Review date: 2008-03-10 Rating: 6 out of 10
Quote: "Too much was left to imagination for the viewer, it would have been better to have seen the panic of the people in the showers along with their screams, to have seen how or with what implement Sorvino was being tortured when being interrogated. These things let the film down."
I find comments in reviews like this quite disturbing. However, I believe this is what sets historians like myself apart from people who merely enjoy mindless graphic violence in films. I would argue that the better films on the Holocaust leave "more" to the imagination as it is slightly presumptuous to try to accurately recreate specific parts of the killing process which we know very little about.

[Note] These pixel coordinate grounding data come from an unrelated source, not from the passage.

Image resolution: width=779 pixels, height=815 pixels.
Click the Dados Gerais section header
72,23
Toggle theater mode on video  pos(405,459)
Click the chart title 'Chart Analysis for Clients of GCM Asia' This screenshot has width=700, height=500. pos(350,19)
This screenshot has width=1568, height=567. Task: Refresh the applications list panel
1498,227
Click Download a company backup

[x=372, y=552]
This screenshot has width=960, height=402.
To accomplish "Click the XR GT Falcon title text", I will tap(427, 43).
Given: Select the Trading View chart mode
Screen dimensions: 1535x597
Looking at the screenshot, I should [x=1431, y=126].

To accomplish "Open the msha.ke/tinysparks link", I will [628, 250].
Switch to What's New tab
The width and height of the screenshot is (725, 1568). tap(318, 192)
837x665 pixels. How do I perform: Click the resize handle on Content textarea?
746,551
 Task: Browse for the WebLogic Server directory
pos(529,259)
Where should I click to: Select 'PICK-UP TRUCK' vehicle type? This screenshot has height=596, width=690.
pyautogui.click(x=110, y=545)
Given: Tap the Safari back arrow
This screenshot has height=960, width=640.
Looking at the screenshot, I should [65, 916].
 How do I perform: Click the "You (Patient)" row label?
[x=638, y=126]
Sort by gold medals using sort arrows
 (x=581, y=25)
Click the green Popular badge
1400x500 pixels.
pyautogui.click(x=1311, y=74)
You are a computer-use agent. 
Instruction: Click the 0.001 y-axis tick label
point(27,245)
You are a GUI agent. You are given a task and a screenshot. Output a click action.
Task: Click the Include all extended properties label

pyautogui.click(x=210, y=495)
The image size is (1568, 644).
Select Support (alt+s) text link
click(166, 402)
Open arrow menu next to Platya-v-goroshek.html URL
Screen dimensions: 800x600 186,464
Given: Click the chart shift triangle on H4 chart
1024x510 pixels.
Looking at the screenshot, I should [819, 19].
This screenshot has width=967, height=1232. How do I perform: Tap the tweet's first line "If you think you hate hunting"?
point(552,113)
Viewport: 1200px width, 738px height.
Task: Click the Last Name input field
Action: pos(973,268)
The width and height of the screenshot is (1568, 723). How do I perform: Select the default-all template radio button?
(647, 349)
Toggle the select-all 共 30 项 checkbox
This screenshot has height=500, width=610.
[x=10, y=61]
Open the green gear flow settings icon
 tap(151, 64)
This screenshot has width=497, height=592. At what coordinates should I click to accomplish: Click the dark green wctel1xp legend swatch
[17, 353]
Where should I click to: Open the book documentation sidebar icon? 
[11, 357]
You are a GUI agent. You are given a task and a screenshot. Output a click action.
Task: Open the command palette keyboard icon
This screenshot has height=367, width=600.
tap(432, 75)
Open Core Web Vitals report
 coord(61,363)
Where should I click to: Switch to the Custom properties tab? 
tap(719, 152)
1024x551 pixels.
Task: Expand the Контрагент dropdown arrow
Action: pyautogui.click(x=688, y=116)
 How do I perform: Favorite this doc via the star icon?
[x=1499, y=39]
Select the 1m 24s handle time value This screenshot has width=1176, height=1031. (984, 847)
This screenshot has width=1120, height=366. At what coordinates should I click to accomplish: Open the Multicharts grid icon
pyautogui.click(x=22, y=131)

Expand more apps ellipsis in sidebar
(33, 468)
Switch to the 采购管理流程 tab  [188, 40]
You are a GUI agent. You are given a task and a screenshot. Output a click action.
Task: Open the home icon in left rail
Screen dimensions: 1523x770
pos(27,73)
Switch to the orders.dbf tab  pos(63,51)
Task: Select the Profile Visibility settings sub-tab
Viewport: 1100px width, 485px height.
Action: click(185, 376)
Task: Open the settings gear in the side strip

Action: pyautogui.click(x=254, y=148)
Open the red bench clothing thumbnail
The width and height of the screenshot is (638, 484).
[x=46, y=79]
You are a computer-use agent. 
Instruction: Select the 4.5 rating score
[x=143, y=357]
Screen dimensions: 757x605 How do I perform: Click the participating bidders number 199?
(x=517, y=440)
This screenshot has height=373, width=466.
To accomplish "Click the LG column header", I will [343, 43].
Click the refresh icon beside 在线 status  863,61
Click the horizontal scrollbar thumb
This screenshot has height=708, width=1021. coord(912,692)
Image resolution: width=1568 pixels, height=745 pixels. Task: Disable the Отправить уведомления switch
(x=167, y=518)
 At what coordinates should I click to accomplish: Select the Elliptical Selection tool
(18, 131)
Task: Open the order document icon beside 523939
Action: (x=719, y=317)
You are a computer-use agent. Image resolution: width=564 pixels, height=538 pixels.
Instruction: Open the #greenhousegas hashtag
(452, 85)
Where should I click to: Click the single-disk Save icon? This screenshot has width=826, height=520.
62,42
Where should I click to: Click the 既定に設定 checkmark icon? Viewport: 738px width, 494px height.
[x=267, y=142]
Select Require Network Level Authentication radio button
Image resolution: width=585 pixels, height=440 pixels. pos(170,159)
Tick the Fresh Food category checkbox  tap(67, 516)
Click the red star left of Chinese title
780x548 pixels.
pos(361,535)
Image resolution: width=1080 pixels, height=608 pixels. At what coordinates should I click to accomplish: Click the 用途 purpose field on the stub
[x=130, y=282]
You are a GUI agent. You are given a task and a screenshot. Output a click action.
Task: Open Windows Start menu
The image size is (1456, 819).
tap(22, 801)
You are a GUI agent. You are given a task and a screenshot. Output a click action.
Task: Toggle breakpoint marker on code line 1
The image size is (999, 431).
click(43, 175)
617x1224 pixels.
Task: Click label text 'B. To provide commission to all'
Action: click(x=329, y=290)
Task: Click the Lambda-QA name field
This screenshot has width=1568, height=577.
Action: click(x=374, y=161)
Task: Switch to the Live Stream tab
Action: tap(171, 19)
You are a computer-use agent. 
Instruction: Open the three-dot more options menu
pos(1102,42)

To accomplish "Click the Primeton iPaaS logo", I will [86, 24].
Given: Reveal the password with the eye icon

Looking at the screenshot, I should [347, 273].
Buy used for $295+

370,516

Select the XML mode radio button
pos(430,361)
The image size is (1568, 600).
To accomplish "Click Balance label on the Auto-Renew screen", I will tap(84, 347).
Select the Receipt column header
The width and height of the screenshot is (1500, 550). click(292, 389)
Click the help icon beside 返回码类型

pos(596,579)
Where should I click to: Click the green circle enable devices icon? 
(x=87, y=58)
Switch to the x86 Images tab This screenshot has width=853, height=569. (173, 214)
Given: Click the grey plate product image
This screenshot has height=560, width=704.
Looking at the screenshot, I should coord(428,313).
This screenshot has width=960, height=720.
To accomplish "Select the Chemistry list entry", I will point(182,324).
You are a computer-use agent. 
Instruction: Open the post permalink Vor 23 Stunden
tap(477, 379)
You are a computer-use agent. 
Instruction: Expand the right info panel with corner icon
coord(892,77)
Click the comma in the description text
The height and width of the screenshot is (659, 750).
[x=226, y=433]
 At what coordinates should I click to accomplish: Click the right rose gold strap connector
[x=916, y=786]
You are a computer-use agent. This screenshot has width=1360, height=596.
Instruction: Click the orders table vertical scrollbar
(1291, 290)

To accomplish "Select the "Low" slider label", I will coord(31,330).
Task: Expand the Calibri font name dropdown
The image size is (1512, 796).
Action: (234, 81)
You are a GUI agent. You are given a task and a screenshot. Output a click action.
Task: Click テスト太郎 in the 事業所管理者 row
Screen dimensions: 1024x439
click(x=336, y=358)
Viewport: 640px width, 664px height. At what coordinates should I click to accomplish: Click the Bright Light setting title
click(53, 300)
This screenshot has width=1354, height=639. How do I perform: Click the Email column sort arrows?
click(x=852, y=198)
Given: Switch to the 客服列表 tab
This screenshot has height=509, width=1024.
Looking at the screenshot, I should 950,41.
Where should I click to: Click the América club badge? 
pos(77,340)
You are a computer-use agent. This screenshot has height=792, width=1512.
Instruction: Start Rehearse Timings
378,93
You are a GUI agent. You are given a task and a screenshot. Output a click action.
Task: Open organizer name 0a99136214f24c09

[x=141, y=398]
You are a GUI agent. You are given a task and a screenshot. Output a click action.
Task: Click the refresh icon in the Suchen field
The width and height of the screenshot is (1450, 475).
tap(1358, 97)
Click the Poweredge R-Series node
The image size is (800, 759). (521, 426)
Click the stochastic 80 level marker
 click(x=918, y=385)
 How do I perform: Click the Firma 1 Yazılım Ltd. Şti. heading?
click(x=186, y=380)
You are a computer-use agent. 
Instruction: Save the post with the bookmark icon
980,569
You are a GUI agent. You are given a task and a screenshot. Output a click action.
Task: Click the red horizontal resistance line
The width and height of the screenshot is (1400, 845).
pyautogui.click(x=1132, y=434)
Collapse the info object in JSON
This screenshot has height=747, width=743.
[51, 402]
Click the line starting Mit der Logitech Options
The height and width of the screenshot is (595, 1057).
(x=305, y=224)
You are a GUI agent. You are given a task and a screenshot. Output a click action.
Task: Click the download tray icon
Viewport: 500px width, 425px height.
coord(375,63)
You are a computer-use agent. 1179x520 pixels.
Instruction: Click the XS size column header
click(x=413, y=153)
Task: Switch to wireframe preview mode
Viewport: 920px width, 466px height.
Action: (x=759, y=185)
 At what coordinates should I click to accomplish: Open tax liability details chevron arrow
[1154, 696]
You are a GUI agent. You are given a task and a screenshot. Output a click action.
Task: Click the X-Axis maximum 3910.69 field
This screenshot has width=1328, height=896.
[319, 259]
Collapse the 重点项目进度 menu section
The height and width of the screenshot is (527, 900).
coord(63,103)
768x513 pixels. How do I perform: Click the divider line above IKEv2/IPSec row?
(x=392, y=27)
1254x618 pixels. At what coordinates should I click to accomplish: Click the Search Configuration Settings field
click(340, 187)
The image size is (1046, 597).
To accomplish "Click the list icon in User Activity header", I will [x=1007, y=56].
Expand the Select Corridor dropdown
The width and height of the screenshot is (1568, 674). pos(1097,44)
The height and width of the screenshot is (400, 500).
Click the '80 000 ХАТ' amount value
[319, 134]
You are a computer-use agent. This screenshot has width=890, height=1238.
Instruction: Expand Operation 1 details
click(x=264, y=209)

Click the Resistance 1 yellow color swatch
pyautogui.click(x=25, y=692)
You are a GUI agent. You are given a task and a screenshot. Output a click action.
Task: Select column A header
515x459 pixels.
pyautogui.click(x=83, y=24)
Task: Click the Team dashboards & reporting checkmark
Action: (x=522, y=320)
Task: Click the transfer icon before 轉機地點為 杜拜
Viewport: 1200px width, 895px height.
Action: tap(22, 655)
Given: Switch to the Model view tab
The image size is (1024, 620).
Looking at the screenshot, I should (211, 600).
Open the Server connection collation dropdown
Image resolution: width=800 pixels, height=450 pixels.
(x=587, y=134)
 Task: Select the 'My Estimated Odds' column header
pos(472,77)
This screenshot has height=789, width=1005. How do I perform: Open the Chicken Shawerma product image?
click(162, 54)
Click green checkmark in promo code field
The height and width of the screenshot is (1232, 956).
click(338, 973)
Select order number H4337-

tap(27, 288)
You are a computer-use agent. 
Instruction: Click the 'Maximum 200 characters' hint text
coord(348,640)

Despite this film being based on an eye witness account of a member of the Sonderkommando; as filming was strictly forbidden inside the gas chambers there is no existing evidence that shows us what people actually experienced in the final moments of their lives before they fell victim to Zyklon B. Therefore, I actually thought that the film did well to represent what would have been seen and heard by the Sonderkommando due to fact that they would not actually have seen the moment of death with their own eyes but rather, as the film shows, hearing the terrible screams and forming their own personal images of what was happening inside the chamber, that is before having to clean up in the aftermath of the killings.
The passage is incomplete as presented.